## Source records

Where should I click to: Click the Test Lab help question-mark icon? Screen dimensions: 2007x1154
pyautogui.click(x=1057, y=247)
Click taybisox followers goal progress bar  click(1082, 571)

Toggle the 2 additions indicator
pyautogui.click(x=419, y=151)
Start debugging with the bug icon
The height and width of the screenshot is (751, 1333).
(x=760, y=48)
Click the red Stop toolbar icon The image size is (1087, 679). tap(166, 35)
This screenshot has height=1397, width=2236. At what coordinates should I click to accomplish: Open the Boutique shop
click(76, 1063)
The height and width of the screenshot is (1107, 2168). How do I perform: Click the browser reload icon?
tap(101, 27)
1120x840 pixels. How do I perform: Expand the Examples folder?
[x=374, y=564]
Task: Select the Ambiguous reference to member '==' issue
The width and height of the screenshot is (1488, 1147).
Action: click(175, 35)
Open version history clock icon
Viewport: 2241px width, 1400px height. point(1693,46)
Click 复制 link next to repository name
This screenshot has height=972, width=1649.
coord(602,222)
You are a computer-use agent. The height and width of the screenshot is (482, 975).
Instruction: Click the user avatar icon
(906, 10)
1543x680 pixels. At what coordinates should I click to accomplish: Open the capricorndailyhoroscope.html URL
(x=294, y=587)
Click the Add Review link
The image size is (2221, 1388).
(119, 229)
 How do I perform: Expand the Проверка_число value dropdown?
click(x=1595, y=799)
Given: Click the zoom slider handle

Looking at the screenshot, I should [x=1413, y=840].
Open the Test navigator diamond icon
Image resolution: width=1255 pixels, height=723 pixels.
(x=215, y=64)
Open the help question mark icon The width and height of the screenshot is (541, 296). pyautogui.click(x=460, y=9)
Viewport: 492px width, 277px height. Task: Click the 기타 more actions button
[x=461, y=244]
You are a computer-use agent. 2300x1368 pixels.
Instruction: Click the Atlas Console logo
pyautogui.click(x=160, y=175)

## Activity
Print, from the entries above, the line with "Click taybisox followers", the line with "Task: Select the" and all lines between them, exactly and with nothing else.

## Expected output
Click taybisox followers goal progress bar  click(1082, 571)

Toggle the 2 additions indicator
pyautogui.click(x=419, y=151)
Start debugging with the bug icon
The height and width of the screenshot is (751, 1333).
(x=760, y=48)
Click the red Stop toolbar icon The image size is (1087, 679). tap(166, 35)
This screenshot has height=1397, width=2236. At what coordinates should I click to accomplish: Open the Boutique shop
click(76, 1063)
The height and width of the screenshot is (1107, 2168). How do I perform: Click the browser reload icon?
tap(101, 27)
1120x840 pixels. How do I perform: Expand the Examples folder?
[x=374, y=564]
Task: Select the Ambiguous reference to member '==' issue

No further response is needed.